### Instructions to follow:
Reproduce exactly, and only, the lines below from the one containing "The width and" through the one containing "Image resolution: width=1020".
────
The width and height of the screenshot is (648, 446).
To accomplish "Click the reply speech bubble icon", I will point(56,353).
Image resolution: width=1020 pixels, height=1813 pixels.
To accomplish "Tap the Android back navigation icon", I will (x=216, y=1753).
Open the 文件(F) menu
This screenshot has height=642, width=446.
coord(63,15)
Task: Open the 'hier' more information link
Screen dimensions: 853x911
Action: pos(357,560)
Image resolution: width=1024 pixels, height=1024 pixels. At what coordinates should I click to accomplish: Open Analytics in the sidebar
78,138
────
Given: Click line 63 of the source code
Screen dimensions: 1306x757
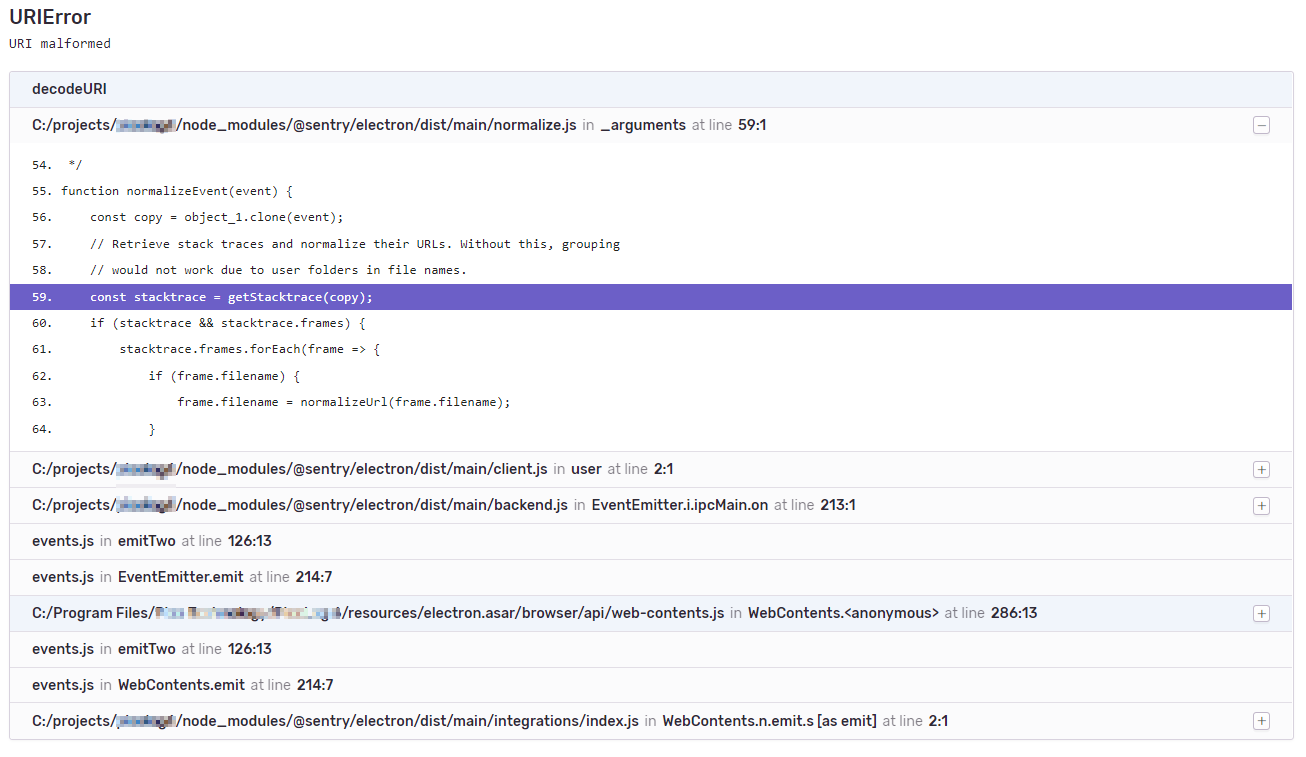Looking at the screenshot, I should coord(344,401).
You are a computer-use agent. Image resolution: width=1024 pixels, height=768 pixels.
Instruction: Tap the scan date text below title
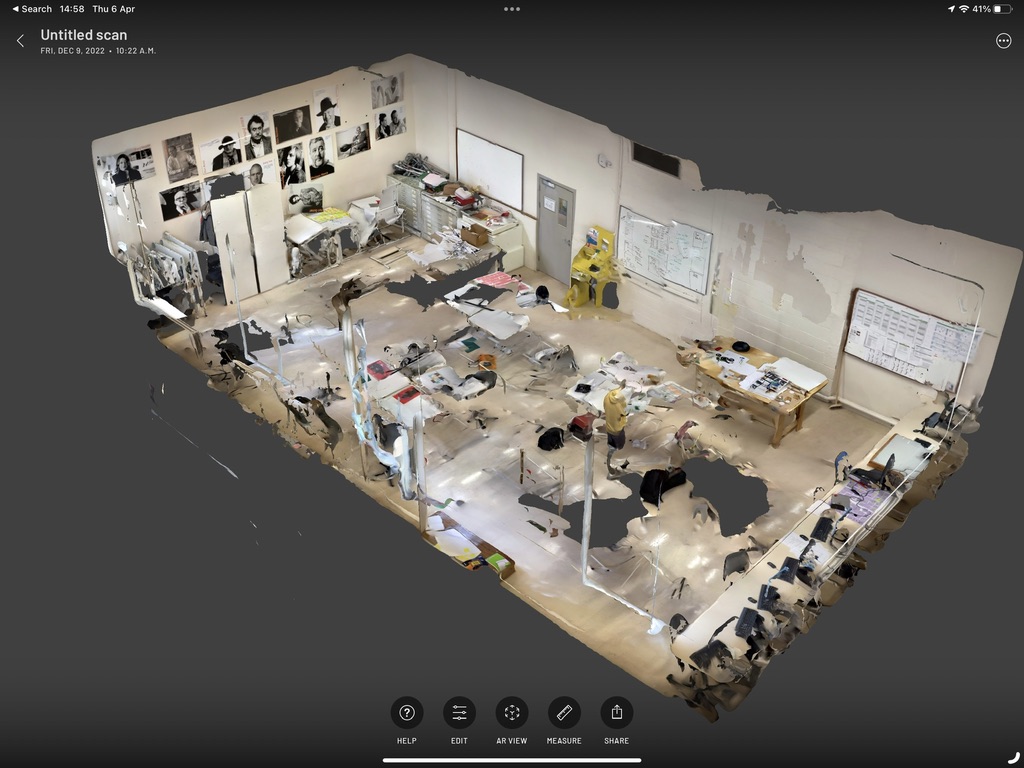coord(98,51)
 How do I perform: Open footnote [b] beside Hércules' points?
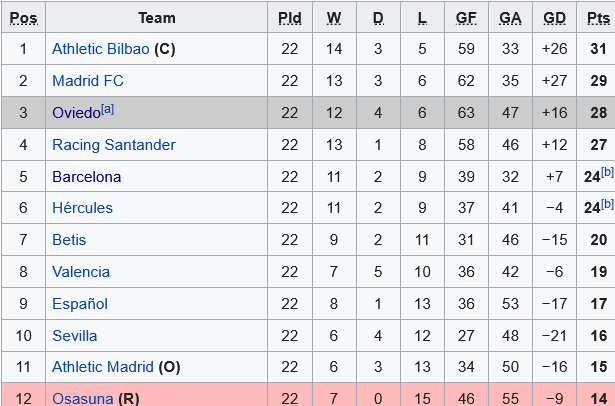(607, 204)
────
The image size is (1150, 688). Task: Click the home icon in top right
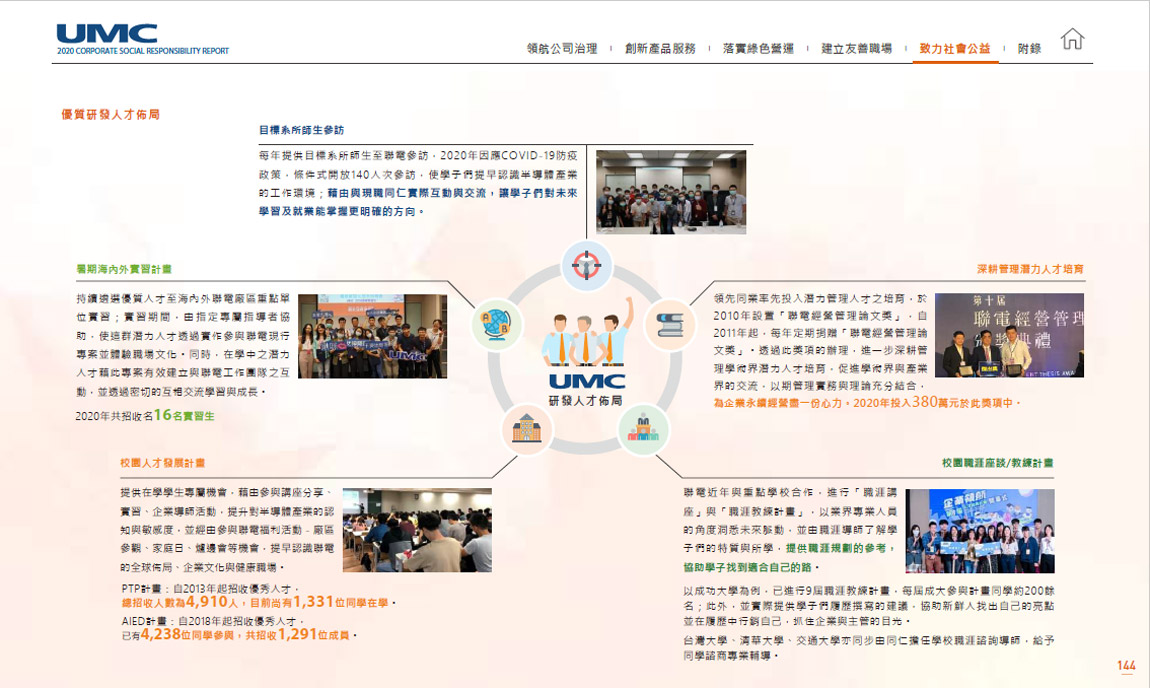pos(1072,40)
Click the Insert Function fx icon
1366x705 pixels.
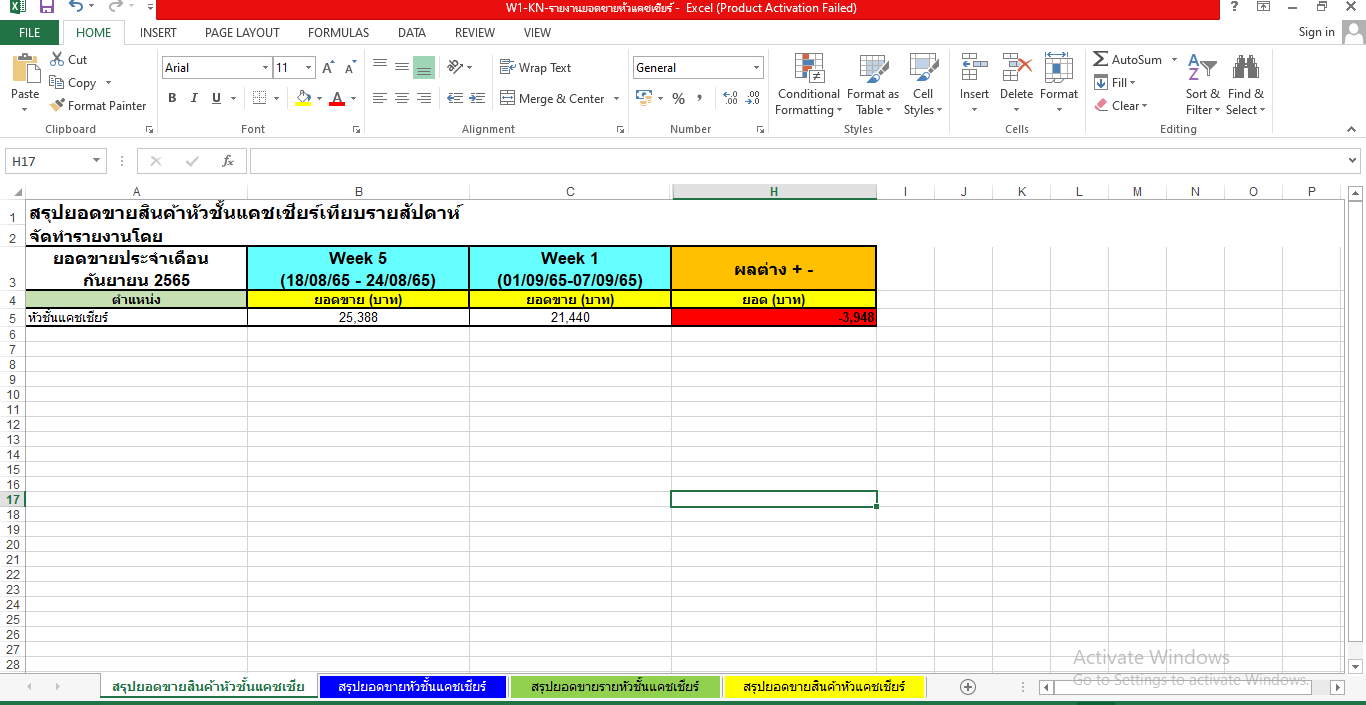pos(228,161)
────
### Exercise result:
The width and height of the screenshot is (648, 446).
To accomplish "Click the reply speech bubble icon", I will point(56,353).
Image resolution: width=1020 pixels, height=1813 pixels.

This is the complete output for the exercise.